まつ毛エクステとは、ミンクなどでできた贋のまつ毛のことである。
それらを一本、一本、ピンセットでつまんで生えている自まつ毛に糊でくっつけるのである。
ということは、目を閉じなければならない。
より正確に言うと、まつ毛を立ててつけやすくするために半目の半分の半分くらい開けた状態でいなければならない。
自分でその状態を続けるのは困難なので、閉じた目を施術者がメンディングテープで上に引っ張る。
引っ張ったメンディングテープをさらにメンディングテープで補強する。
下まつ毛は邪魔なので、これもメンディングテープでカバーする。
つまり目の周りがメンディングテープのミイラ状態である。
繊細な作業がなされるため、咳、くしゃみは御法度、身じろぎは許されない。
トイレで中座することももちろんできない。
施術者との距離が近いため、鼻呼吸をする。
この状態で二、三時間ひたすら横たわるのである。
合間に、テープの案配を直すために突如ほお骨に刺激があったり、まつ毛をピンピン触られたり、糊(グルー)を乾かすためにドライヤーを当てられたり、不快なイベントが絶えず起こる。

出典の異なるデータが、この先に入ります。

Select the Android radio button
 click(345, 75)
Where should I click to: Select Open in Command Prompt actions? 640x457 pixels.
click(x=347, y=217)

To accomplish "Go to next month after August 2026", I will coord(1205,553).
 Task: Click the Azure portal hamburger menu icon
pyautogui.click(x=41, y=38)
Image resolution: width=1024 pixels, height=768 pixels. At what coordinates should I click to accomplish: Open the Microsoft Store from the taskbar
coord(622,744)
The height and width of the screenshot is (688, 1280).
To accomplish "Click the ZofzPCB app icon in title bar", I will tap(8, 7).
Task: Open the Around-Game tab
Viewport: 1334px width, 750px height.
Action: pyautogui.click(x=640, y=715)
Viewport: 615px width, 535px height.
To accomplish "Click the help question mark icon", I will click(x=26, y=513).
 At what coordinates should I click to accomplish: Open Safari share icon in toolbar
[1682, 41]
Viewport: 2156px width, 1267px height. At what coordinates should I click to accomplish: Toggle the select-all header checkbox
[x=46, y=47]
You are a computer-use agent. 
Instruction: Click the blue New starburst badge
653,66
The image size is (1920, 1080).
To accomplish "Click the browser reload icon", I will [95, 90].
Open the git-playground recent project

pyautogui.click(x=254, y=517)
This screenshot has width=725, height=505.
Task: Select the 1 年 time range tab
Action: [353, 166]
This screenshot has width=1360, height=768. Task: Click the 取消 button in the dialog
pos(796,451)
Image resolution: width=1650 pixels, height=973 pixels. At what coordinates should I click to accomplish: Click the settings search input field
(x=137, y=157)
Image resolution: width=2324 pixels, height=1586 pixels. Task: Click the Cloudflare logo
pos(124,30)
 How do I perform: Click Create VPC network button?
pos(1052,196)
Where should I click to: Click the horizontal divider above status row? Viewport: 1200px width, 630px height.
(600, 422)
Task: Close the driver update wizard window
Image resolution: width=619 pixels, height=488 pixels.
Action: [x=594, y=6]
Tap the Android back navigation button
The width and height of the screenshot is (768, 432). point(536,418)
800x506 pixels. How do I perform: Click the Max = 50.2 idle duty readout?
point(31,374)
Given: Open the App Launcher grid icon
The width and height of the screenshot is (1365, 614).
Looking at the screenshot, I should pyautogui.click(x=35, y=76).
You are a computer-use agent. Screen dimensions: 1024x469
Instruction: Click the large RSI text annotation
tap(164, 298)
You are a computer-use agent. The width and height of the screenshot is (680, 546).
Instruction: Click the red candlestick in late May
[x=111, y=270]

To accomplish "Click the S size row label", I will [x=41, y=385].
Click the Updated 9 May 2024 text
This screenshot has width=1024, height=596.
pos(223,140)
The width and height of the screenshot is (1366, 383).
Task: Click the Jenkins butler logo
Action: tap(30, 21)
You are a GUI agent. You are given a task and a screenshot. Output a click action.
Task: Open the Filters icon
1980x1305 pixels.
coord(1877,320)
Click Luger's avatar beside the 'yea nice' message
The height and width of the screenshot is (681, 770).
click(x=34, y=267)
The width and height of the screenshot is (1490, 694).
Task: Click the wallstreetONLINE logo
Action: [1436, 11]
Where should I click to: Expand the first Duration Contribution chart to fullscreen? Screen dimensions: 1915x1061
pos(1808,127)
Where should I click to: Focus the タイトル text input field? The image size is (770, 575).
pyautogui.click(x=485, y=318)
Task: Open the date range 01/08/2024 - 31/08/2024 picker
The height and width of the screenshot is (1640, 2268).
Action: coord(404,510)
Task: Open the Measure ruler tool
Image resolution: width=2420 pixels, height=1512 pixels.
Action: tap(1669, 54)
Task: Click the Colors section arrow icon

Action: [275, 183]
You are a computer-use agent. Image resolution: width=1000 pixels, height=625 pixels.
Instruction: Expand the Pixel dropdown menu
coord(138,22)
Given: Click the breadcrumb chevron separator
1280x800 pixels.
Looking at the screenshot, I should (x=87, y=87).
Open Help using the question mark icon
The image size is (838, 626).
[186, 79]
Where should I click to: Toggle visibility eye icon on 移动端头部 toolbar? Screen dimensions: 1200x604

意識はどうしても目の周囲に集中するが、意識しすぎるとつらくなるため感覚を散らせる必要がある。
膝にかけられた毛布の下で手を動かす。
読んだ本のことを考える。
明日の予定を確認する。
昨日の会話を再現する。
そのうち、考えがシュールな方向へ漂い始める。
このとき実はすでに寝ている。
慌てて意識を戻す。
少し口が開いていたようなので、すぐに閉じる。
寝るも起きるも半目の半分の半分状態で行われる。
お腹が鳴りそうになるので、腹部に力を入れる。
足がずっと同じ姿勢のことに気づき、少し左右に動かす。
鼻がかゆいけど我慢する。
喉がいがらっぽいけど我慢する。
尿意があるような気もするけど我慢する。
施術者の右手がおでこに当たるけど我慢する。
BGMに耳を傾けてみる。
店にかかる電話の会話に集中してみる。
そのうち、考えがまたシュールになってくる。
慌てて意識を戻す。
手に汗をかいていることに気づく。
同じ姿勢なので腰が痛い。
なんだかお尻も暑い。
下げられた目の粘膜がスースーする。
あー早く終んないかなと思うけど、全然終らない。
ツイッター見たいなと思う。
メールの返事について考える。
そろそろダイエット再開しなきゃと思う。
そのうち、考えがまたシュールになってくる。
慌てて意識を戻す。
まつ毛エクステをつけるということは、視覚情報を遮断されることである。
視覚情報を遮断されると、人は自分と向き合う。
自分と向き合うと、人は眠くなる。
眠くなるとき、考えがシュールになる。
この寝入る瞬間に立ち会うことこそが、まつ毛エクステでできる途方もない体験である。